Nous arrivons enfin à la question cruciale de l’articulation entre les mouvements sociaux et le monde politique, les élus, les partis. En Espagne (Podemos), en Grèce (Syriza), les mouvements ont débouché sur des partis, avec des fortunes diverses. Aux USA, il est permis de supposer que les manifestants d’Occupy Wall Street auraient fait confiance à Bernie Sanders et les choses auraient peut-être tourné autrement si celui-ci avait gagné les primaires du Parti démocrate. La plupart du temps toutefois, et notamment dans notre pays, c’est en influençant les élus et les appareils des partis que les mouvements sociaux pourront agir. Dans une démocratie de concordance comme la nôtre, il paraît important que des liens se nouent entre les mouvements sociaux et plusieurs partis, qu’ils évitent de se laisser confisquer par l’un d’eux, au risque de perdre leur force d’interpellation. Leur avenir dépend de l’intensité et de la qualité des rapports qu’ils sauront nouer avec le monde politique. Il dépend aussi évidemment de l’écoute que celui-ci saura leur accorder.

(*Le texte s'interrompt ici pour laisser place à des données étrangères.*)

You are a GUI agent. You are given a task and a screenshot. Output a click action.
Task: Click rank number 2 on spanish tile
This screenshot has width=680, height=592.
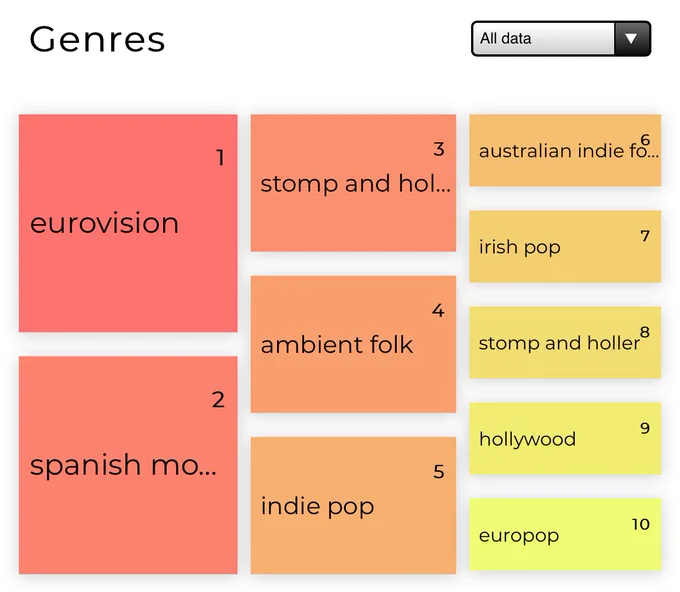tap(218, 399)
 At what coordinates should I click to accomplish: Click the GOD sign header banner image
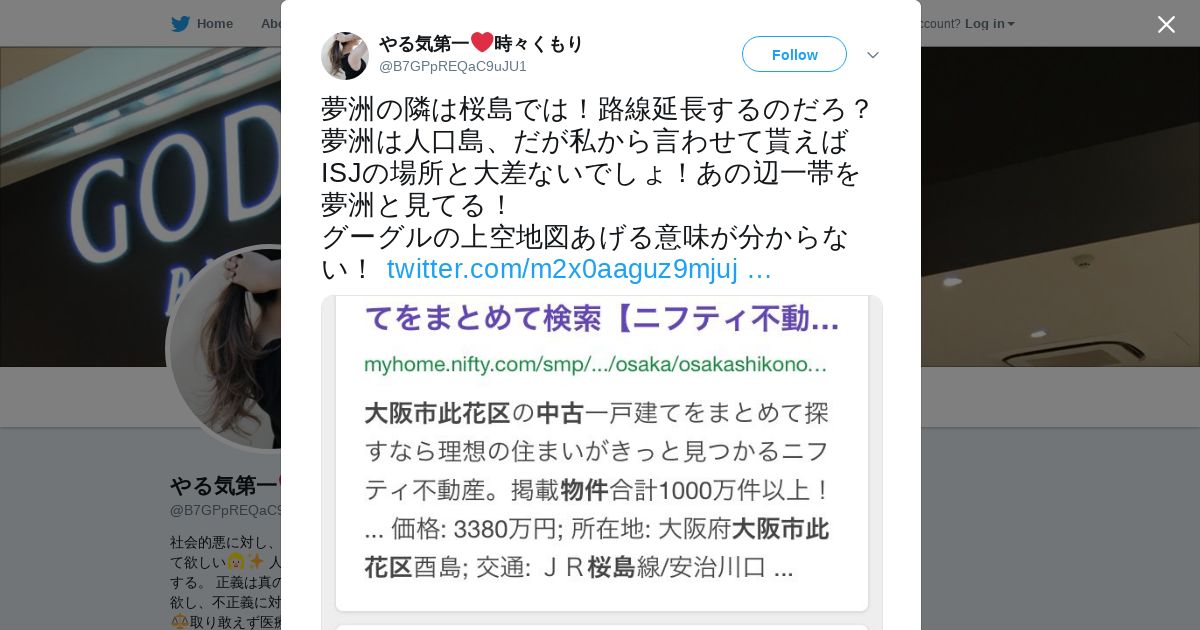tap(140, 206)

Difficile mais incontournable

La boucle est bouclée. La démocratie est une œuvre difficile car elle repose sur la dignité et la responsabilité des humains, sur leur intelligence et surtout sur leur honnêteté. Elle est complexe et ne peut être régie par le « il n’y a qu’à », plaie du populisme. Les défauts de la démocratie ne peuvent être corrigés que par plus de démocratie. La confiscation de la démocratie par l’aristocratie de l’argent ne peut être ébranlée que par une plus grande prise de responsabilité du monde politique, porté lui-même par un « peuple » conscientisé et organisé, un véritable mouvement populaire. La démocratie est incontournable. Si nous y croyons malgré tout, c’est parce que nous croyons dans la dignité et la responsabilité de l’être humain, de tous les humains.

Notes :

  • [1] Michel SERRES, Temps des crises. Paris, Le Pommier, 2009,  p.73.

    [2]  Jérôme JAMIN, « Image du peuple, image de l’élite » dans Politique, n° 75, mai-juin 2012, p.32. Ce numéro de la revue consacre un dossier au phénomène sous le titre : « Les nouveaux habits du populisme ».

    [3] Dossier « Pour la démocratie, prendre au sérieux le populisme », dans la Revue Nouvelle, 67-9 (septembre 2012), p. 35-68.